Proof of Induction Principle starting from N, not from 1

[Hall]

TL;DR Summary

Induction Principle.

In this video lecture (though I have linked the video at "current time", in case it doesn't; work please see the video at 19:16), the lecturer just works out (he is not explaining anything) the proof of Induction Principle starting from $N$. Let me give out here what he did:

Statement: Let N be an integer, $P(n)$ denotes the Property P that a natural number $n \geq N$ may or may not follow. If
1. P(N) holds
2. P(n) implies P(n+1)
then P(n) is true for all $n \gt N$.

Proof: $Q(n) = P(n+N-1)$
1. $Q(1) = P(N)$, since P(N) holds therefore, Q(1) is true.
2. If $Q(n) = P(n+N-1)$ holds then $Q(n+1) = P(n+N)$ holds and therefore P(n) holds for all $n\geq N$.

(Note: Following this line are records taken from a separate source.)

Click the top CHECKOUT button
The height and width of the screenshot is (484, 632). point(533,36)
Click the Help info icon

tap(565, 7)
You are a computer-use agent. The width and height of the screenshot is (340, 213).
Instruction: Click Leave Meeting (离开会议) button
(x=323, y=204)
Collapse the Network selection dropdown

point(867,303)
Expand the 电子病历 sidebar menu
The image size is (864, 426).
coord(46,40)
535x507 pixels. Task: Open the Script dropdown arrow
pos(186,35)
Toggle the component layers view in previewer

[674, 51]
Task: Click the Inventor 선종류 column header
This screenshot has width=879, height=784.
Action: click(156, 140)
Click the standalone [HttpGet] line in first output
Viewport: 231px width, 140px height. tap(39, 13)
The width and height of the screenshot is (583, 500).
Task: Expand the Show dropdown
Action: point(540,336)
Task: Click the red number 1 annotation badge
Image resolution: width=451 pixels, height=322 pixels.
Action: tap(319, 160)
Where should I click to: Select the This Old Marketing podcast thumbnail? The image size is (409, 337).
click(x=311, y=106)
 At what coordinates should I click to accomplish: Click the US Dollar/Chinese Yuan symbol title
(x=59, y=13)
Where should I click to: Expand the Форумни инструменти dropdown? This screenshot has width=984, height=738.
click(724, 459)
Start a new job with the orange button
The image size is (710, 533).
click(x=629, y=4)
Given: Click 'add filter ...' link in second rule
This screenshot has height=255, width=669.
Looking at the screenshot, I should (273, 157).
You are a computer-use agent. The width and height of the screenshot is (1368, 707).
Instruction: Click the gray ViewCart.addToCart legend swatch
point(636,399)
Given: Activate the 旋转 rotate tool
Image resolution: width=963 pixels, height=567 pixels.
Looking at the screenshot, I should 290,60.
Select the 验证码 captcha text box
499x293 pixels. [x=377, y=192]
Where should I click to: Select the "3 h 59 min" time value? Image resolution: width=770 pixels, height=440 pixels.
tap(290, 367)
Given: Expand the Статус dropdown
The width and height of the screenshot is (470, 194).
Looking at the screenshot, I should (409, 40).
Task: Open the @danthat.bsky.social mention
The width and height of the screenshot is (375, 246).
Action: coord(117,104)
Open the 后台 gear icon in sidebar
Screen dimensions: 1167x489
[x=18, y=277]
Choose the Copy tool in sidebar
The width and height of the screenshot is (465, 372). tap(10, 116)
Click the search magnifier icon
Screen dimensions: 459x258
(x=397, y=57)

I couldn't understand anything of step 2 of the proof. Can you please give some hint?

 

[Hall]

Well, I think I got it.

We have to prove that $P(n)$ holds for all $n \geq N$ if the following two conditions are given:
1. P(N) holds
2. P(n) implies P(n+1), for all $n \geq N$

Proof: Assume another proposition, $Q (n) = P(n+N-1)$.
Since, $Q(1) = P(N)$ and $P(N)$ is true, therefore, Q(1) is true.

Assume that, $Q(n)$ is true, that is $P(n+N-1)$ is true, then $Q(n+1) = P(n+N)$ is true because it is of the form $P(r) \implies P(r+1)$, r= n+N-1, which is validated by property 2 in the statement. Hence, $Q(n) \implies Q(n+1)$, therefore $Q(n)$ is true for all n.

Since, $P(n+N-1)$ is true for all n, we get

• for n=1, we have P(N) is true
• for n=2, we have P(N+1) is true
• for n=3, we have P(N+2) is true

Therefore, P(n) is true for all $n\geq N$.

Hence, proved.

The lecturer left out so many of things in proof, maybe for some it was obvious.

 

[PeroK]

The key point is that induction from $N$ reduces to induction from $1$ simply by rephrasing the propositions.

 

[FactChecker]

One proposition's (P's) N is another proposition's (Q's) 1. It is just a matter of where you start counting and adjusting for that.

 

[Hall]

@PeroK @FactChecker Yes, reducing the N induction principle to the normal induction principle was the trick. But the last step, moving from $P(n+N-1)$ to $P(n) ~ \forall n\geq N$, was also not very obvious.

 

[WWGD]

In most accounts I'm familiar with, the Well-Ordering principle is used, so that the set of all P(n) that are true has a least element. Maybe that would shed light on the proof/argument.

 

[FactChecker]

But the last step, moving from $P(n+N-1)$ to $P(n) ~ \forall n\geq N$, was also not very obvious.

The task of shifting an index is one that you may run into occasionally. You can simplify your understanding of it by plugging in n=1 in the side that should start with 1 and see what you get: P(1+N-1)=P(N). And it goes up from there: P(2+N-1) = P(N+1). It really is simple once you get used to it.

PS. Using the same dummy index, n, on both sides may be a conceptual mistake. Use $n \ge 1$ on one side and $m \ge N$ on the other.